- **REQUIRED WORK**:
Among the lines of the data, copy those that hold "will".

- **PROVIDED MATERIAL**:
[Start of Attachment]

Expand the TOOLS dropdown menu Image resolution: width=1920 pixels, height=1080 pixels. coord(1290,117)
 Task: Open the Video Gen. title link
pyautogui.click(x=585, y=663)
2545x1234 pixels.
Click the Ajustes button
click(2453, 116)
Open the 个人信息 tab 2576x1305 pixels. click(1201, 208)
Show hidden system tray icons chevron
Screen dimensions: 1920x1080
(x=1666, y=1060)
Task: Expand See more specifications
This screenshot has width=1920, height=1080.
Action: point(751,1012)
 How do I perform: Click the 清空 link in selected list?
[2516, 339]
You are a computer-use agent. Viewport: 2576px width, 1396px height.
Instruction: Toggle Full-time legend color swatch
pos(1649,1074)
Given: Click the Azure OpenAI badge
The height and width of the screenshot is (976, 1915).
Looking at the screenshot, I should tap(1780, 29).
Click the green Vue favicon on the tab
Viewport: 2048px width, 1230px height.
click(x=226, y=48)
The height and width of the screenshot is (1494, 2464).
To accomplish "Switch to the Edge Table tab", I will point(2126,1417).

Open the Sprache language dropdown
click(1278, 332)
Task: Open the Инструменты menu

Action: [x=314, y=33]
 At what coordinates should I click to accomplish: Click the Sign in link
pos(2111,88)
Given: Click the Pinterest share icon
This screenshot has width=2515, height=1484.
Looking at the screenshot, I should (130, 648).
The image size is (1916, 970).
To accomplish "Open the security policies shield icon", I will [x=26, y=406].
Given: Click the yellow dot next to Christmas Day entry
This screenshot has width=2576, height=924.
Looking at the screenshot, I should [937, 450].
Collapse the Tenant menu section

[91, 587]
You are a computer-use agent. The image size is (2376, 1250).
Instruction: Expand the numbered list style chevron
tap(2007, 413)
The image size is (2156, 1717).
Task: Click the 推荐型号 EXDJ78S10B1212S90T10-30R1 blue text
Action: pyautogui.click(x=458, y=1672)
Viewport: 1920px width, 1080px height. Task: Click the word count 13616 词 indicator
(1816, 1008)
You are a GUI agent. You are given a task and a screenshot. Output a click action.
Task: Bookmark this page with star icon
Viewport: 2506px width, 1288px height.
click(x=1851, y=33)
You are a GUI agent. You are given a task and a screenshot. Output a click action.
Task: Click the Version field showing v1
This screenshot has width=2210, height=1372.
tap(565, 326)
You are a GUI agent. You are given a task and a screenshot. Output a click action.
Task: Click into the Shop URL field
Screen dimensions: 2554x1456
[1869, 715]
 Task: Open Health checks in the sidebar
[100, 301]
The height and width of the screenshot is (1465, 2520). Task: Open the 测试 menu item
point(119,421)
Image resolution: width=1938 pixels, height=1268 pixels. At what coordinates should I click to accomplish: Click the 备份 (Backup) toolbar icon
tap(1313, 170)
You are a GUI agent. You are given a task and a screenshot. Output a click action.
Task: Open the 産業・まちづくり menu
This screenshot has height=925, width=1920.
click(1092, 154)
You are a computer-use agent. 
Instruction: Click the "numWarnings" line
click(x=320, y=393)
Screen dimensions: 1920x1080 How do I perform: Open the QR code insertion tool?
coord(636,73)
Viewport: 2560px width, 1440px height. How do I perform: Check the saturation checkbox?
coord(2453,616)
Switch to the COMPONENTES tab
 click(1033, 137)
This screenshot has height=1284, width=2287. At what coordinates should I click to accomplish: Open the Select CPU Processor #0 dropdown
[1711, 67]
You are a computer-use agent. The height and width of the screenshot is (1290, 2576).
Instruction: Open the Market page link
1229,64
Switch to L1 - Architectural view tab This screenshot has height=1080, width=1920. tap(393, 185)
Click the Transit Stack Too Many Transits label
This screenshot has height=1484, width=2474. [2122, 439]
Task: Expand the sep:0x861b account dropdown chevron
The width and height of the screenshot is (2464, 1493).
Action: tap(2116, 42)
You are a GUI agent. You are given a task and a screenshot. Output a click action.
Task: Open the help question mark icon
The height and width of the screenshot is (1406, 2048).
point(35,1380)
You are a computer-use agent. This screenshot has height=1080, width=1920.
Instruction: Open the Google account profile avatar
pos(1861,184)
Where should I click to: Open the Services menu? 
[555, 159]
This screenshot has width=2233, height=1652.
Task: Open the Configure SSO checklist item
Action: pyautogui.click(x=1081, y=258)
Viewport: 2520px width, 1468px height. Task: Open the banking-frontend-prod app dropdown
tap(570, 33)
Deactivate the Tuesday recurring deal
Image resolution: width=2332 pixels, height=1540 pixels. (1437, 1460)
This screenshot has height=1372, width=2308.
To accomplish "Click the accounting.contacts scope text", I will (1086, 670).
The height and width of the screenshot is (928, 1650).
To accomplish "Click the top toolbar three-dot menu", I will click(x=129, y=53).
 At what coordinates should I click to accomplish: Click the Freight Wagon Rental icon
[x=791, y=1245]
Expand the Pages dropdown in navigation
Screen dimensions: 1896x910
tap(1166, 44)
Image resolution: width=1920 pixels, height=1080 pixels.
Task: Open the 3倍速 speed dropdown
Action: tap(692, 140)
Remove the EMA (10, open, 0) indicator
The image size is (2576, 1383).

[End of Attachment]

- **SOLUTION TO THIS TASK**:
To accomplish "Switch to the Edge Table tab", I will point(2126,1417).
To accomplish "Open the security policies shield icon", I will [x=26, y=406].
To accomplish "Click the accounting.contacts scope text", I will (1086, 670).
To accomplish "Click the top toolbar three-dot menu", I will click(x=129, y=53).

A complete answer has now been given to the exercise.